> **What to produce**
Render the lines starting with the one containing "Click the Rastr. enlaces sidebar icon" and going on through the one containing "click(379, 516)" as a JSON list of strings, one string per line. Skip blank lines and leave the pictures out.

> **Records for this exercise**
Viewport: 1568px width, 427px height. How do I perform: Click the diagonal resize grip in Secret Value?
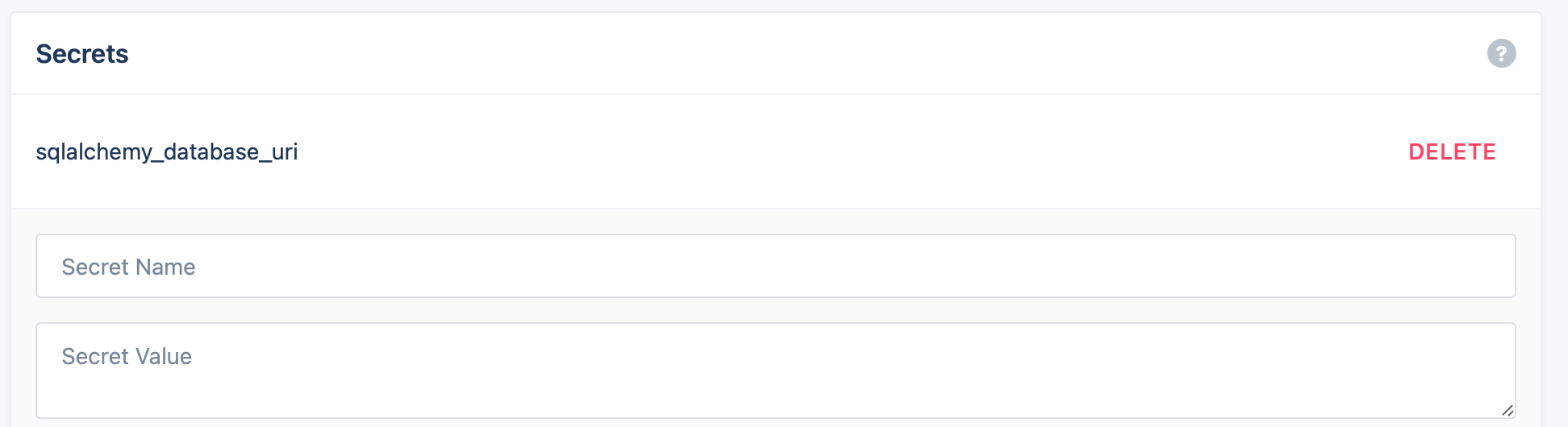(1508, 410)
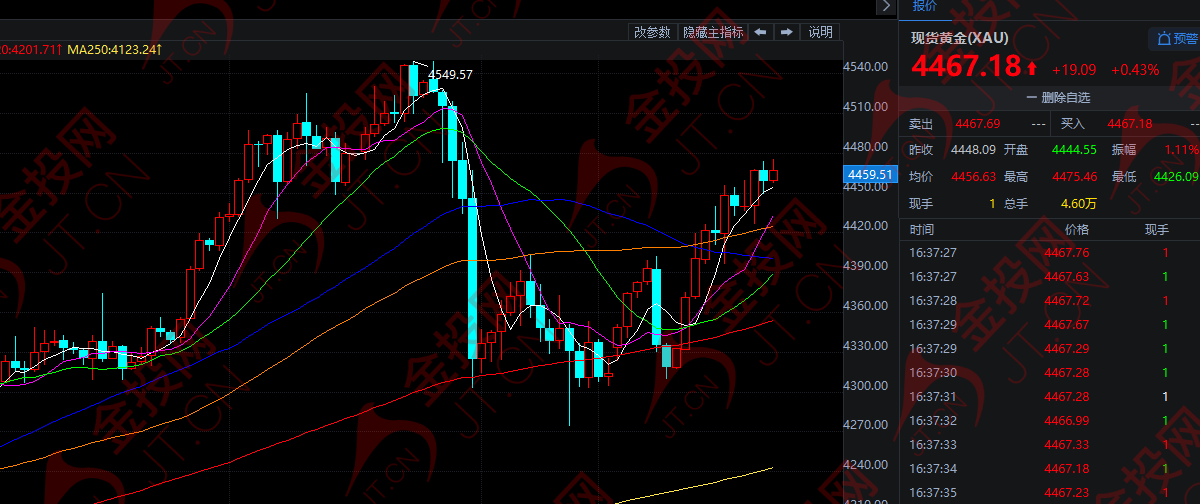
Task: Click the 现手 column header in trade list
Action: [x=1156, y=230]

---

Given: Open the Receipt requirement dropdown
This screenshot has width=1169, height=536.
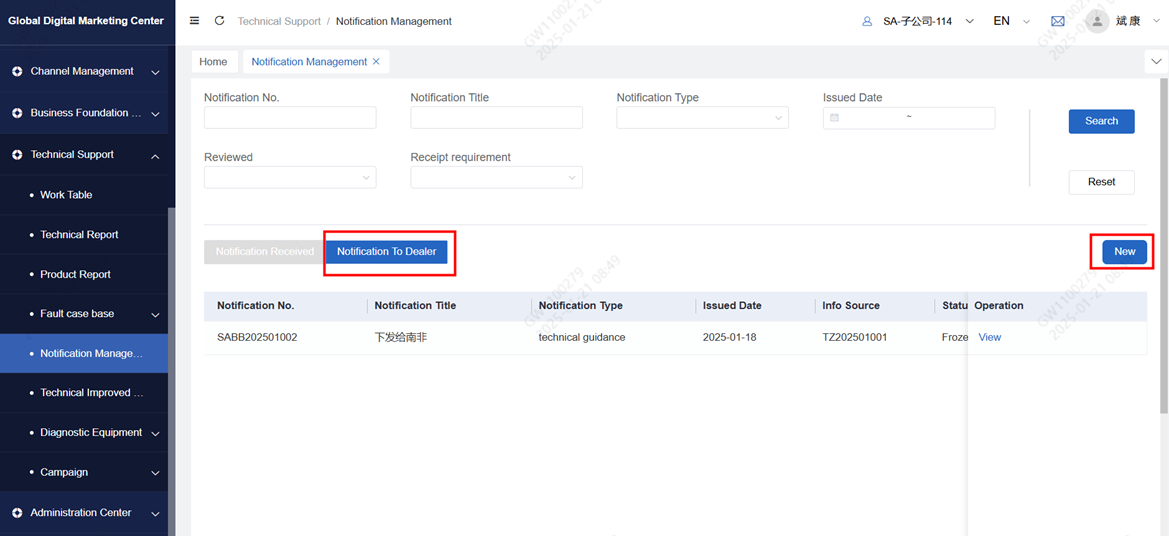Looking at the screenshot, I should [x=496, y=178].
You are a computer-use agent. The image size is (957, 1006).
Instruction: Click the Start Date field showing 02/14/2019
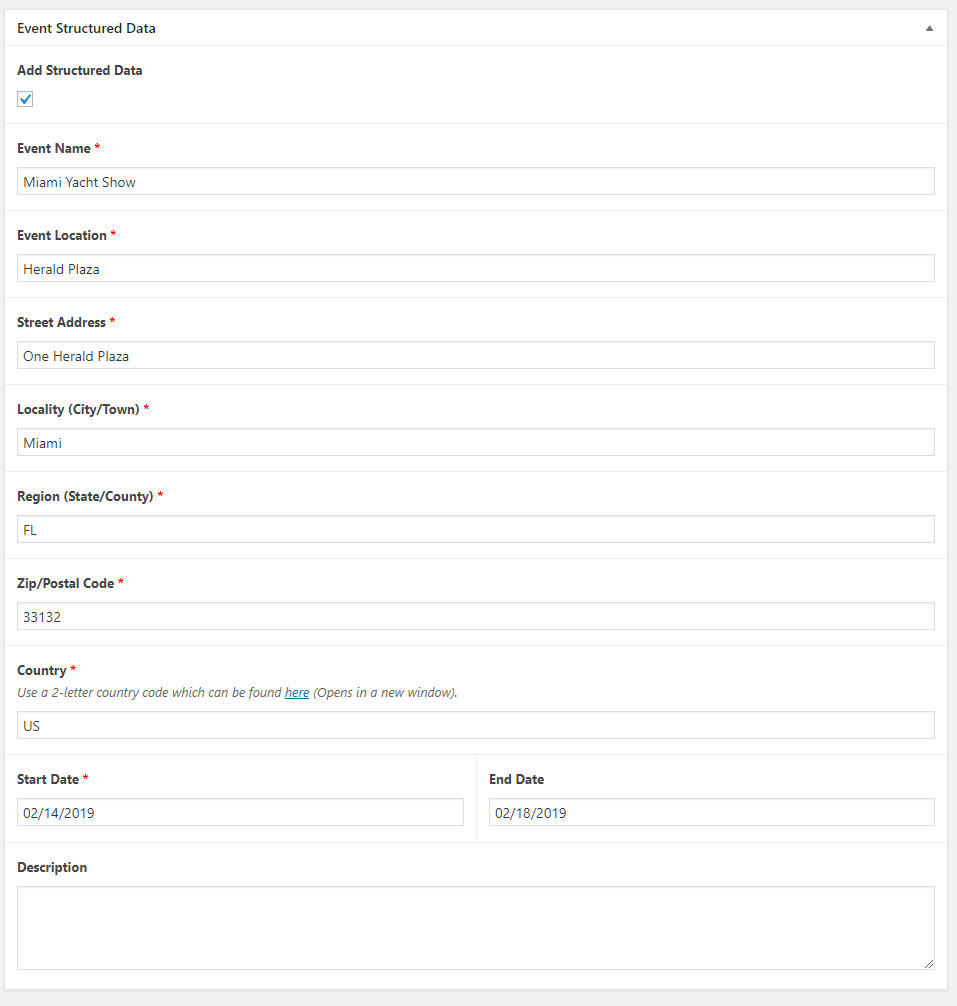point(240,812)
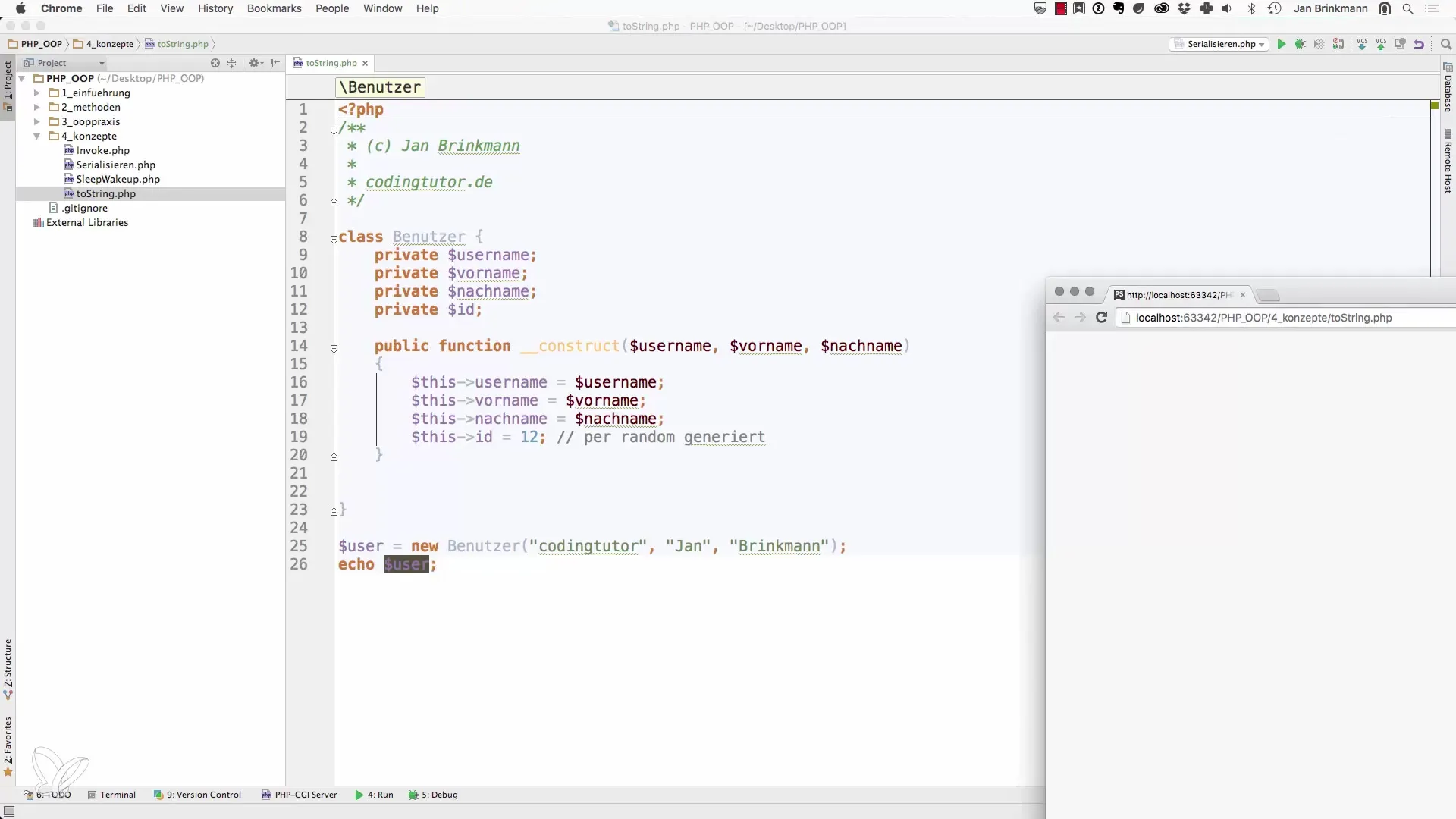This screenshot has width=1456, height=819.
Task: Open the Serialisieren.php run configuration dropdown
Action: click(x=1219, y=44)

--

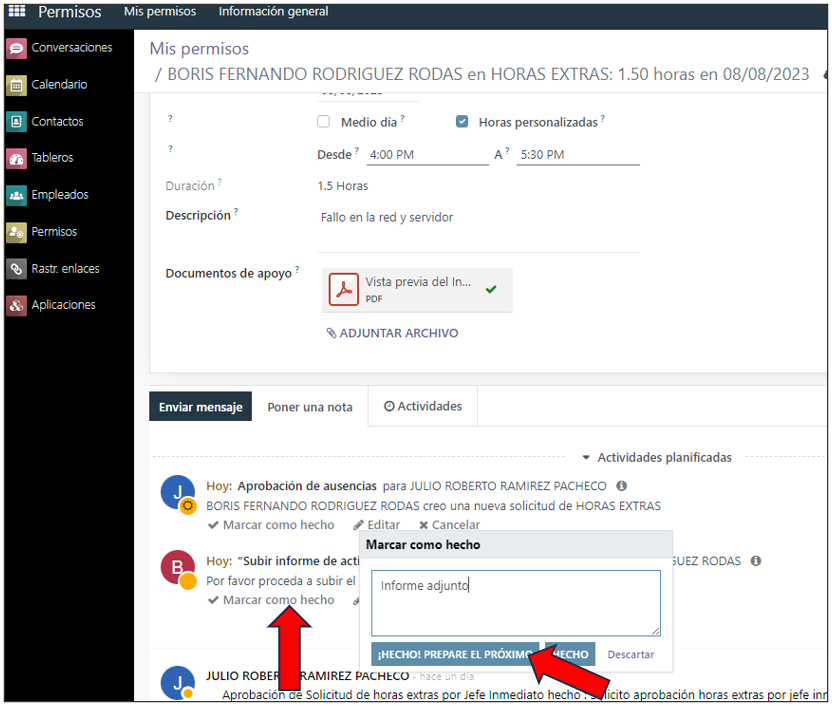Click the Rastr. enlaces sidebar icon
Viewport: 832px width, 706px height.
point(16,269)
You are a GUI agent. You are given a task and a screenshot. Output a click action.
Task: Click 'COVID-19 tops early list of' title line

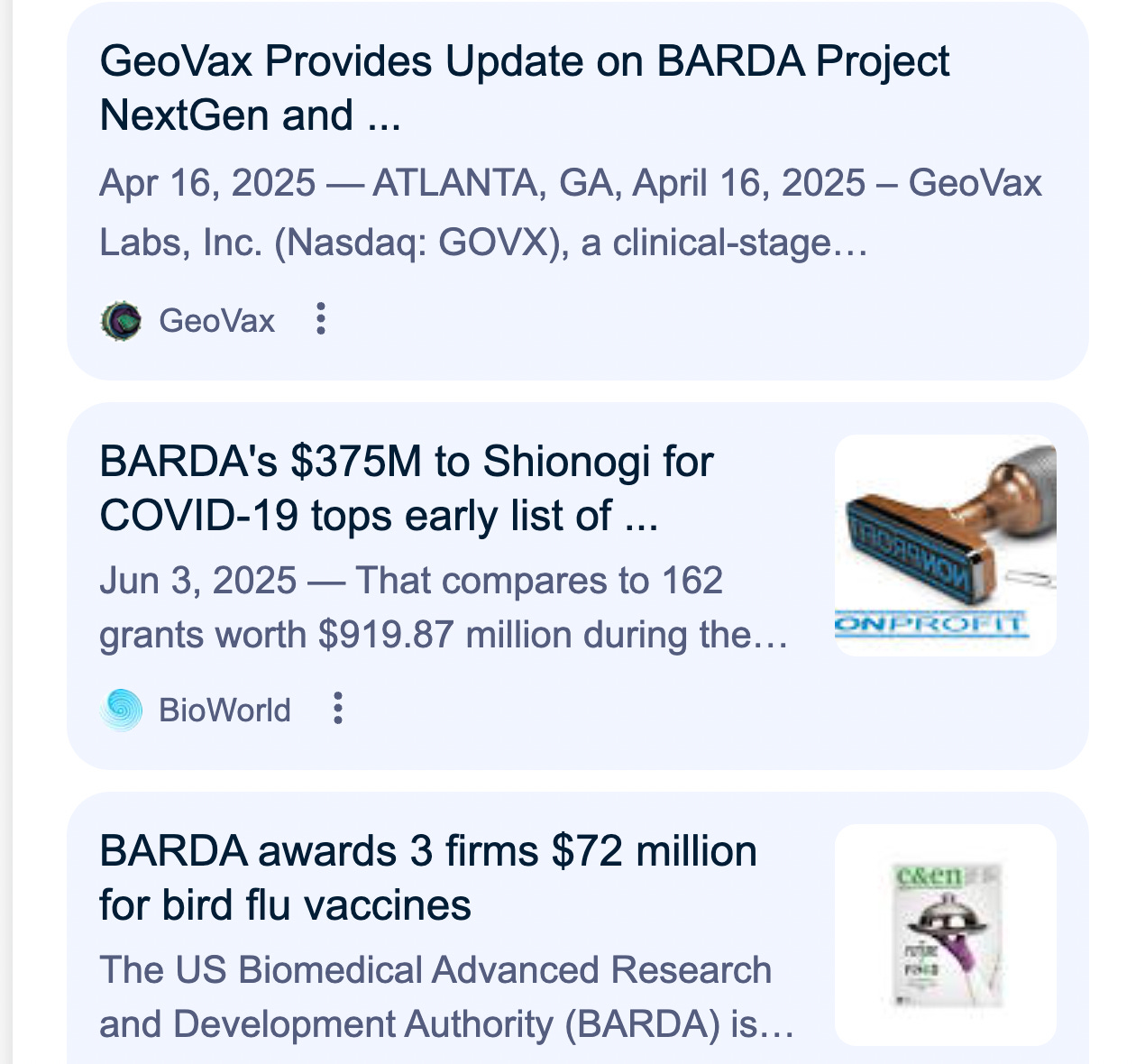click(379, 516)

> **Written solution**
[
  "Click the Rastr. enlaces sidebar icon",
  "Viewport: 832px width, 706px height.",
  "point(16,269)",
  "You are a GUI agent. You are given a task and a screenshot. Output a click action.",
  "Task: Click 'COVID-19 tops early list of' title line",
  "click(379, 516)"
]